» INPUT MATERIAL
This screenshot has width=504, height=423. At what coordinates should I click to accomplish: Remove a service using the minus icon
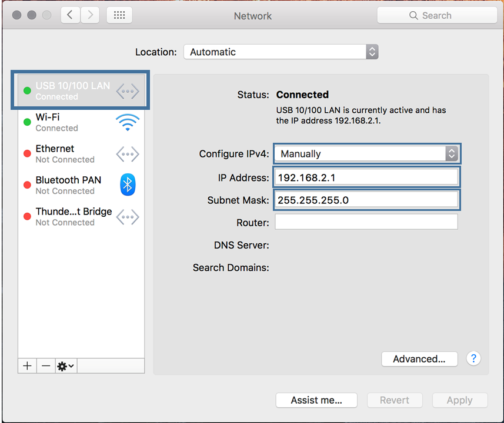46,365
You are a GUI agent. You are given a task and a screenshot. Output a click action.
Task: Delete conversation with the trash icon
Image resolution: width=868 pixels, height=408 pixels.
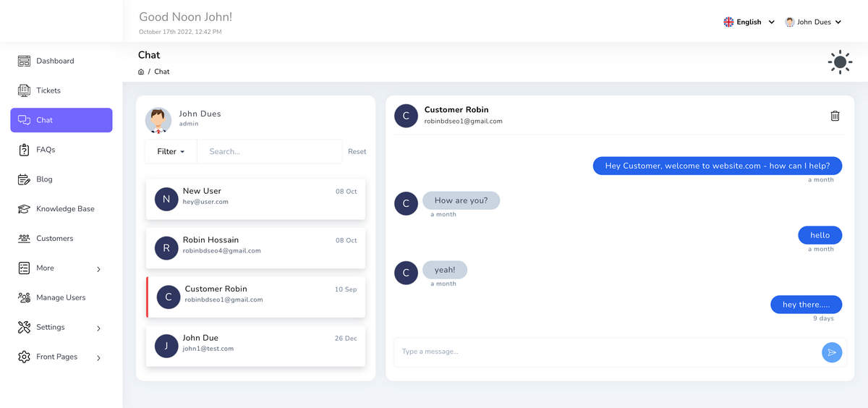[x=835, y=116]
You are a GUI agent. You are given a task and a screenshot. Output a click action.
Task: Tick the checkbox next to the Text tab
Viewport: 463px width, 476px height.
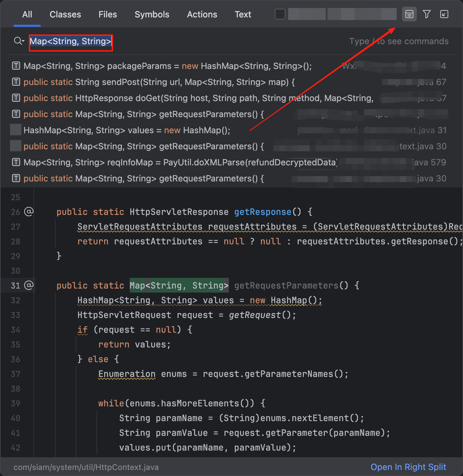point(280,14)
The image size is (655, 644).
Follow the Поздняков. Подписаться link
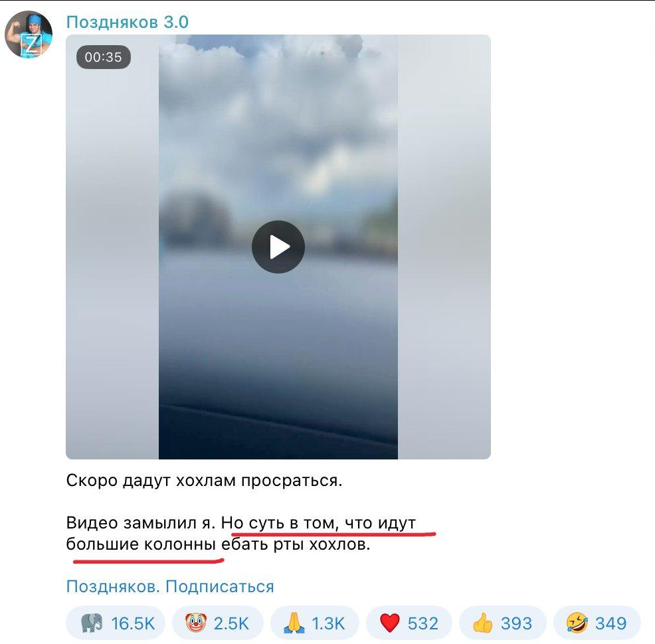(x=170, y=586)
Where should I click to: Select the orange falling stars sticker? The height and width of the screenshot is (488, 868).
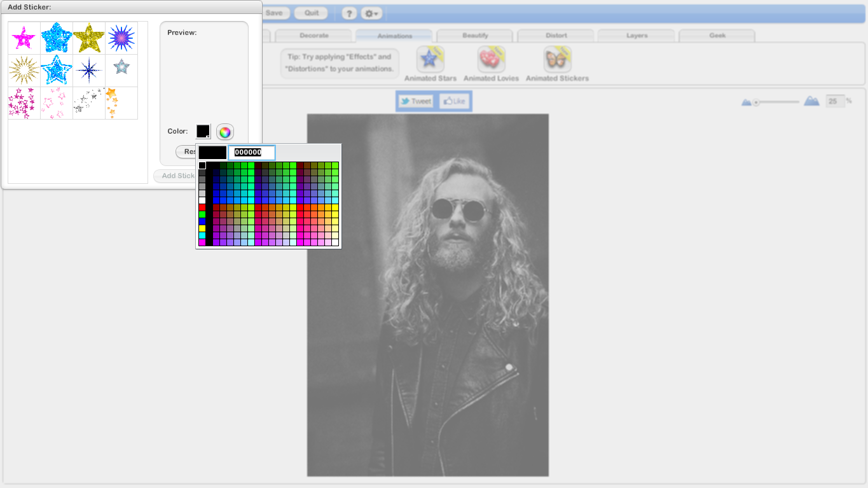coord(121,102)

---

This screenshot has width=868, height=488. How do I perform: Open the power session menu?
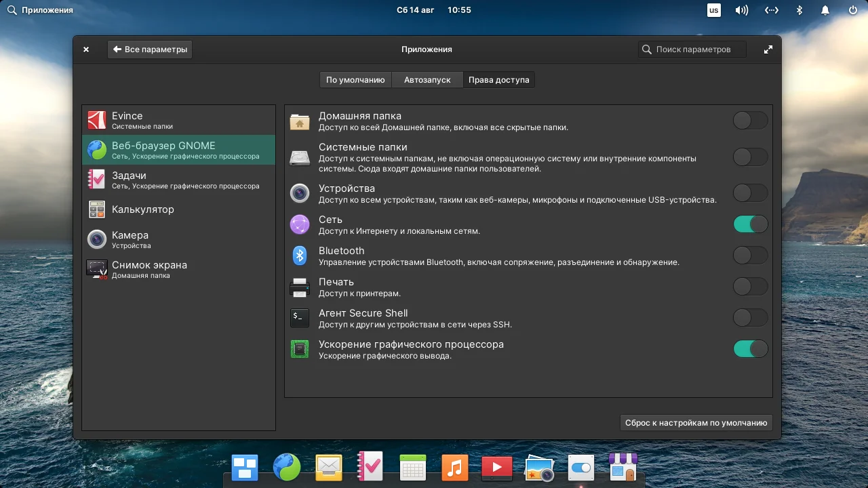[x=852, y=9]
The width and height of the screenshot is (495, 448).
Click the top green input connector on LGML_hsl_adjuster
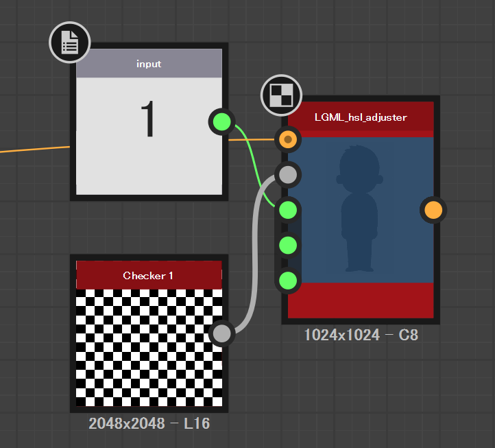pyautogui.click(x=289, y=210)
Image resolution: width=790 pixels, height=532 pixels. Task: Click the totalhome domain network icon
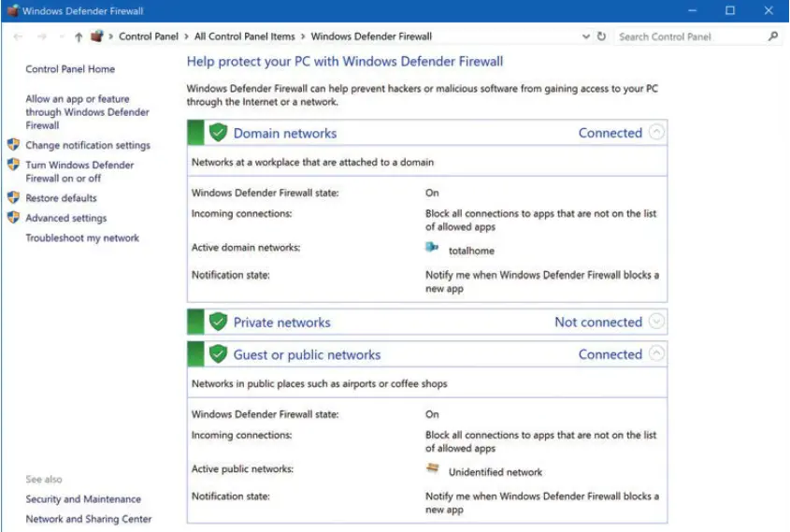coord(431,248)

* * *

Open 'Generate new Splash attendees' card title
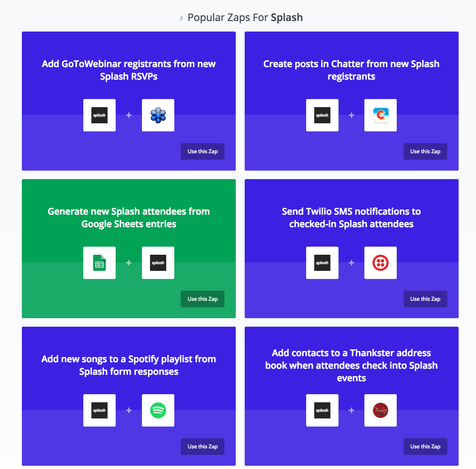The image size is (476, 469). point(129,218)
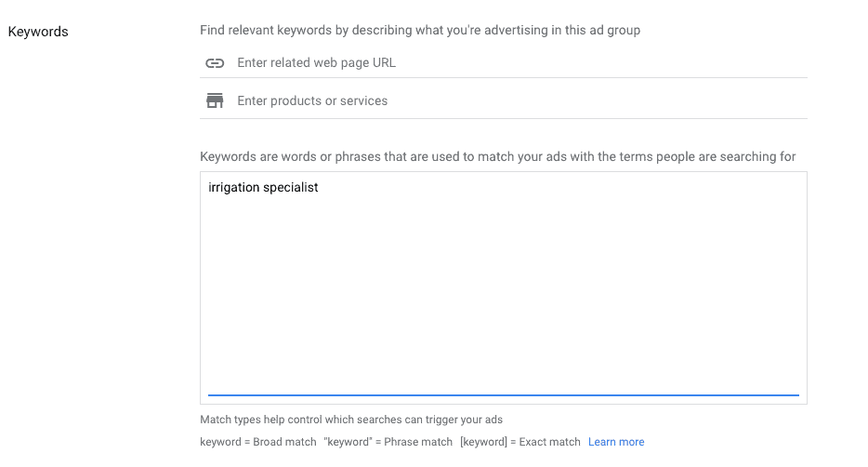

» DESCRIPTION OF THE TASK
Give the lines above again exactly, from the one containing "Task: Delete conversation with the trash icon" to the one containing "The image size is (655, 644).", both included, but leave out the pictures.

» ANSWER TO THE EXERCISE
Task: Delete conversation with the trash icon
Image resolution: width=868 pixels, height=408 pixels.
[x=835, y=116]
You are a GUI agent. You are given a task and a screenshot. Output a click action.
Task: Tick the checkbox next to the Text tab
Viewport: 463px width, 476px height.
point(280,14)
The image size is (655, 644).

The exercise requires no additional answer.